Taking the stage to a rapturous standing ovation from the sell-out crowd, Harley and his band, with the  twenty-five piece Orchestra Of The Swan and Chamber Choir right behind them, quickly launched into 'Hideaway', the first track off The Human Menagerie, an album that has long since come to be regarded as groundbreaking and in many respects, ahead of its time.
 

Occupying the whole of the first half of the show, The Human Menagerie was played, note perfect, from start to finish by Harley and his band, together with fine contributions from orchestra  and choir, with the highlights being the renditions of tracks Loretta's Tale, the epic Sebastian and the album's final song, Death Trip which was brought to a glorious crescendo.
 

Following a twenty minute interval, Harley returned  to perform The Psychomodo, Cockney Rebel's equally superb second album, again replicated in its glorious complete form that showcased the diverse and inventive nature of the record that still sounds as fresh and as relevant in 2014 as it did back at the time of its initial release.

By now Harley was in full flow and completely at ease playing the album's cool and edgy songs, full of interesting wordplay and quirky lyrical couplings.

Songs such as Mr. Soft, Bed In The Corner and Sling It had everyone singing along but it was the audience's vocal contribution on Tumbling Down, the last track on The Psychomodo, that seemed to visibly touch Harley the most, with the songs final refrain of "oh dear, look what they've done to the blues, blues, blues" still being raucously repeated over and over by the crowd even after Harley, his band, orchestra and choir had exited the stage. 

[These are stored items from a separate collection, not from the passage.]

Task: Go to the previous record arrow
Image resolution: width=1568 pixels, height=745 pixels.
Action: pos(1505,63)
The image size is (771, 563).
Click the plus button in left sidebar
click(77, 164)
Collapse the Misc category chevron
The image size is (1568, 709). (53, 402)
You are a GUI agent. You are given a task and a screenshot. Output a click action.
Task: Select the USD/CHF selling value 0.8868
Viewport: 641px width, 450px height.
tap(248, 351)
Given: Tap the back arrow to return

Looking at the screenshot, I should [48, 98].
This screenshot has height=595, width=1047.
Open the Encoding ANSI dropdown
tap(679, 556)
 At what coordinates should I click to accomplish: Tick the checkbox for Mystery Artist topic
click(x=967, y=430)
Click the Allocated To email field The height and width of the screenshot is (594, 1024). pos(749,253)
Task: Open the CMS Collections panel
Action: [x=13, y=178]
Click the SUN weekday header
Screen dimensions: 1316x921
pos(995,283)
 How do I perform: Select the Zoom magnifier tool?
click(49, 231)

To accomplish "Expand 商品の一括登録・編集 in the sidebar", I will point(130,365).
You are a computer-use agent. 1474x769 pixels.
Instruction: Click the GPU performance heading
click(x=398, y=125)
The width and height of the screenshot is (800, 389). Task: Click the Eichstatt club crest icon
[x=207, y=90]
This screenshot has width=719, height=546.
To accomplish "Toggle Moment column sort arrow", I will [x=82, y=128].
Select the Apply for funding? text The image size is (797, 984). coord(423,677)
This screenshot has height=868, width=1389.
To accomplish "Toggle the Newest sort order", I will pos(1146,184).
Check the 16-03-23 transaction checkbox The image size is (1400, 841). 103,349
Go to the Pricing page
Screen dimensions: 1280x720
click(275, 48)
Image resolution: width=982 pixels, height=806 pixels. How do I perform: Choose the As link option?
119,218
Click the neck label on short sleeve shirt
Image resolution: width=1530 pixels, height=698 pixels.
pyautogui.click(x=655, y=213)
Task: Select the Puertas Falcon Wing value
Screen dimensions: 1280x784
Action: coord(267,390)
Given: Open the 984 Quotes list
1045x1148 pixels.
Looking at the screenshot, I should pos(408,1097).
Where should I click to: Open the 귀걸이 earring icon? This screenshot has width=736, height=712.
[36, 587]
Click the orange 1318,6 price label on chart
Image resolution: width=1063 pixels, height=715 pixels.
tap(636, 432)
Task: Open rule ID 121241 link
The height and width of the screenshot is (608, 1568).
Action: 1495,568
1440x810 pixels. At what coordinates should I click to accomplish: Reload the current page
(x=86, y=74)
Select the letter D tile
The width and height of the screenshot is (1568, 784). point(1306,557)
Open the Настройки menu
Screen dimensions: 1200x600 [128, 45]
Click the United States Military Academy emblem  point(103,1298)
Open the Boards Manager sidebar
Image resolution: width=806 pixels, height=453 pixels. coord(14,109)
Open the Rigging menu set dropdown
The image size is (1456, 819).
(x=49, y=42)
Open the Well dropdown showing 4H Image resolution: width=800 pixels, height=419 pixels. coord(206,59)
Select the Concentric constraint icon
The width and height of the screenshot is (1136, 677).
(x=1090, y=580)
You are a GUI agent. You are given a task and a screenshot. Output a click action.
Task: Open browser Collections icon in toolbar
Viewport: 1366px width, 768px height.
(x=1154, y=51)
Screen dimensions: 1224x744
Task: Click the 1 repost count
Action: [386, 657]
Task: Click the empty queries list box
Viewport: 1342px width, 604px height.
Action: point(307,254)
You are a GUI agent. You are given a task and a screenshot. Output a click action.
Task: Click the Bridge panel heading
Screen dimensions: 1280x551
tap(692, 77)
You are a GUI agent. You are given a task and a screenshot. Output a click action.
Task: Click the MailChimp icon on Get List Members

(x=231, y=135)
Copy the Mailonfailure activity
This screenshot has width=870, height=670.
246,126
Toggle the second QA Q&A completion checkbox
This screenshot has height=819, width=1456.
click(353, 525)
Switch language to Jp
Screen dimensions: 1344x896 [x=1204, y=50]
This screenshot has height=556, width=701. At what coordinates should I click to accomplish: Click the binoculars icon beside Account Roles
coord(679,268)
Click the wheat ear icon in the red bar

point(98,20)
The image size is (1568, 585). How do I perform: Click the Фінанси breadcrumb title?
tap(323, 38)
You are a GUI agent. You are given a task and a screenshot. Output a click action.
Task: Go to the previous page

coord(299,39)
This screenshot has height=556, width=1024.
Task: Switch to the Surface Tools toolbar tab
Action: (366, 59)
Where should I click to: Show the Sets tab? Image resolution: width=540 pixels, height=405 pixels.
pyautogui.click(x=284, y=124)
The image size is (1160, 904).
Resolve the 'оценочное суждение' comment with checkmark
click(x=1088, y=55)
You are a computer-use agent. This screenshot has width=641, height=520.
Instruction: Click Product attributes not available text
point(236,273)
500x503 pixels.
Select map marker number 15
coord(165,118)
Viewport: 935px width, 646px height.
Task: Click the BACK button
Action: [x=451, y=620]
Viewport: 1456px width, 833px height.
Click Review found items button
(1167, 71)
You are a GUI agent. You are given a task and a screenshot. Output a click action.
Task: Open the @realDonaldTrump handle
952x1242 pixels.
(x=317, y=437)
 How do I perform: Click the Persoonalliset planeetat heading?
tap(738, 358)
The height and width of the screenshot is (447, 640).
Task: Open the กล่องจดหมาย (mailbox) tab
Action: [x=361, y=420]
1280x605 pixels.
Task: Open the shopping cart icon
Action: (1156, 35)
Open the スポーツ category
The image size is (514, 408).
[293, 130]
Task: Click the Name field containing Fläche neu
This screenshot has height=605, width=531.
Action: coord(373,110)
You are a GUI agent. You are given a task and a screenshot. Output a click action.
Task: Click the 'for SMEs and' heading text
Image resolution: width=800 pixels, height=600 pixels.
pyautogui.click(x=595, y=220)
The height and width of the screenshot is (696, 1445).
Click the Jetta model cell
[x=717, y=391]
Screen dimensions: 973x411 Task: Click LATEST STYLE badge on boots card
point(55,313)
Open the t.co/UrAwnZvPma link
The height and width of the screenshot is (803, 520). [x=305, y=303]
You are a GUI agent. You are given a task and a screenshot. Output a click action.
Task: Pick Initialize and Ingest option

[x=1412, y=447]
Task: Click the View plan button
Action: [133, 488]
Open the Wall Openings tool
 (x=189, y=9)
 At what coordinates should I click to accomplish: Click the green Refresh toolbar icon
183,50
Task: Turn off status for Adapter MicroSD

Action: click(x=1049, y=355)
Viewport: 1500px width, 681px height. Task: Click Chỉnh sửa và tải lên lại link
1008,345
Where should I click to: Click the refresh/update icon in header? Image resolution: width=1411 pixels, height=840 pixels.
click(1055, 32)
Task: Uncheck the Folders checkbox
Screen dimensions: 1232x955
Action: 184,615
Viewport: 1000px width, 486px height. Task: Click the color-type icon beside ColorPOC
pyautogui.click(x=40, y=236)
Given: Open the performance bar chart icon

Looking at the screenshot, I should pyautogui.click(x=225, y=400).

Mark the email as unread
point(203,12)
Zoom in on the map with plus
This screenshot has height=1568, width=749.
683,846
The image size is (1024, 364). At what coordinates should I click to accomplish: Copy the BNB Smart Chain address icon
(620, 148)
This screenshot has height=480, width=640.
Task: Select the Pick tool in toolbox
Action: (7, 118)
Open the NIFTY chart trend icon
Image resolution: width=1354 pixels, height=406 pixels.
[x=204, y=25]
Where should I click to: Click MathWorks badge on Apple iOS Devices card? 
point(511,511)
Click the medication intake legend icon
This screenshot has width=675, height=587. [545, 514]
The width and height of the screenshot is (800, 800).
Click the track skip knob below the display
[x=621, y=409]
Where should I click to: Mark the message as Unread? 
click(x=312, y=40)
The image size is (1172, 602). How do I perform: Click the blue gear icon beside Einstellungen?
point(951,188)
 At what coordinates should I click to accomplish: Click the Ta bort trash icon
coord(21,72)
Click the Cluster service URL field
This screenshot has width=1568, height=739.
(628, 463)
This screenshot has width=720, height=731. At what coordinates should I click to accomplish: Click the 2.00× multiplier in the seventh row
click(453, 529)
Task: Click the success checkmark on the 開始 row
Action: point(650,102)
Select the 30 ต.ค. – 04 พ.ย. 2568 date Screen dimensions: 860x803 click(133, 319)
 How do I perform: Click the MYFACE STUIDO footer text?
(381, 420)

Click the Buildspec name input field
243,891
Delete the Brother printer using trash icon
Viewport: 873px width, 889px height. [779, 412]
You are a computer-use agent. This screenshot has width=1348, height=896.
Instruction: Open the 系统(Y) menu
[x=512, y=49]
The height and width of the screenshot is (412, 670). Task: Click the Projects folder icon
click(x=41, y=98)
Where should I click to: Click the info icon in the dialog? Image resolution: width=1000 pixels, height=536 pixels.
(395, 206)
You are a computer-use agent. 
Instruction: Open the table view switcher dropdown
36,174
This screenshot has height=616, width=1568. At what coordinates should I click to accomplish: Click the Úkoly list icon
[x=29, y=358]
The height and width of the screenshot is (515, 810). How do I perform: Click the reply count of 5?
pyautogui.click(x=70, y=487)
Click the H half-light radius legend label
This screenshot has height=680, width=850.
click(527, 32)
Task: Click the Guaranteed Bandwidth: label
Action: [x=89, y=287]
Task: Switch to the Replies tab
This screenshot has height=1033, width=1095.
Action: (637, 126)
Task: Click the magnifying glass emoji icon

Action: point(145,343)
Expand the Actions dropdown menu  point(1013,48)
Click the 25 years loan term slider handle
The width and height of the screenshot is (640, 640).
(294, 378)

Harley returned for one encore, and having already completed his show's contractual obligation of performing everything off both The Human Menagerie and The Psychomodo, he gave his loyal fans the song they always demand to hear as a concert finale, his signature tune(and no doubt his healthy pension plan too), the infectious pop gem (Come Up And See Me) Make Me Smile, a perfect end to a fabulous occasion.